The media outlet admits that “Filipinos’ love for concerts presents significant economic potential,” but there are structural obstacles to bringing big acts at the scale necessary. Consequently, Filipino fans of Taylor Swift had to fly to Singapore, Japan or Australia to see their idol for the recent “Eras Tour.”

The Bulletin explored what’s needed to attract big shows. The main problem is accessibility, especially in terms of public transportation, which isn’t consistently reliable, especially during big events that put a strain on buses and trains.

Then there’s the problem of a suitable venue. Though Manila has venues as big as those in Singapore, Tokyo and other major Asian cities, it doesn’t have the vanguard features, such as retractable roofs and proper climate control, that stadiums in other countries offer. Such a state-of-the-art stadium “is something that Filipino concertgoers are hoping the country can replicate,” says the Bulletin.

The two busiest venues, the SM Mall of Asia Arena and the SMDC Festival Grounds in Paranaque City, can accommodate 20,000 and 50,000 people, respectively.

Consequently, property developer SM Prime is now working on a 360-hectare (890-acre) smart city project that will be centered on a “centerpiece to the country’s entertainment and sporting events” that will accommodate larger capacities than anything else in the Philippines, including a stadium that can handle 70,000 people and another large-scale concert arena.

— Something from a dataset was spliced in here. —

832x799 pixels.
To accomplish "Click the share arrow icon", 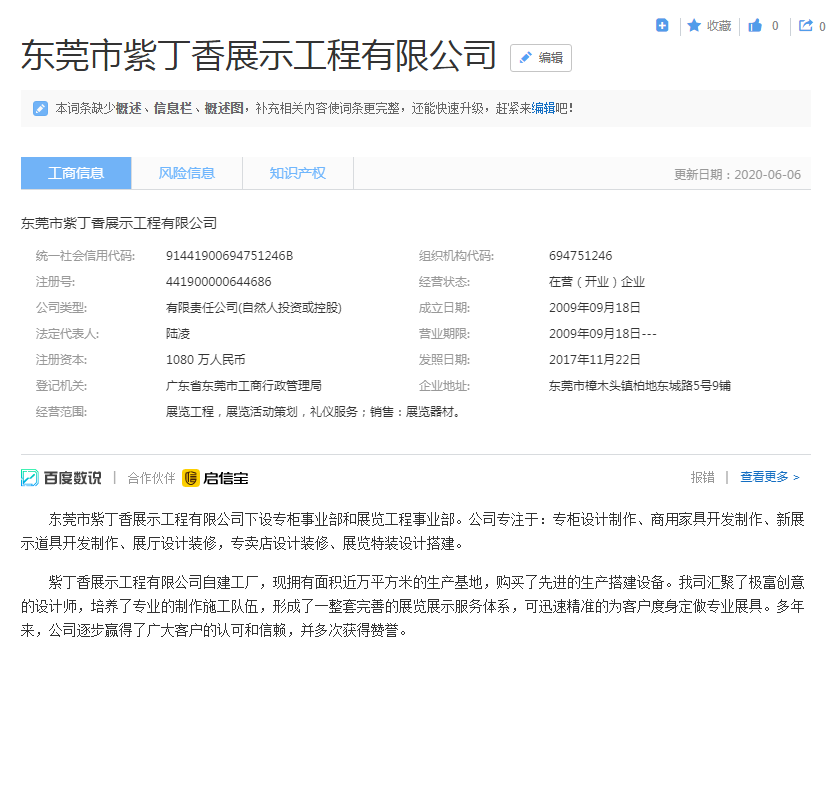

In the Asia-Pacific region, Filipinos rank fourth in terms of spending on concerts, so the investment in better infrastructure and venues is seen as a prime goal for the city of Manila. As it is, too much of that money is going out of the city, not to mention the country.


Mavis Hee Fans Rage At Short Set

Mavis Hee, a popular singer from Singapore, held a meet-and-greet style concert at a stadium in the city of Nanjing in eastern China on April 20, but only performed 10 songs herself over the space of 30 minutes. Her band played some additional songs by itself.
Following the performance, some audience members demanded a refund and called on the Nanjing Municipal Bureau of Culture and Tourism to investigate.

According to the Global Times, the bureau told disgruntled fans that they should “negotiate directly with the singer’s team,” explaining that if “management authorities” became involved, then compensation or punishment would depend on the “results of an investigation” into any possible violations on the part of the concert organizer. That’s a process, it was implied, that might take time.

Tickets for Hee’s concert were as high as 1,280 yuan ($190), which is expensive for a meet-and-greet in China, and fans told Chinese media that for most of the performance Hee either talked or let her backup singers take the stage.

Advertisements for the concert promoted it as a “meet-and-greet concert” with “a minimum of 15 songs.”

A legal expert told the Global Times that, given how the organizers advertised the concert, “they had an obligation to provide the audience with a genuine and complete auditory and visual experience.”

The 50-year-old Hee is a popular singer among Chinese-speaking audiences in Asia.
Some years ago, according to the Straits Times, she was diagnosed with schizophrenia.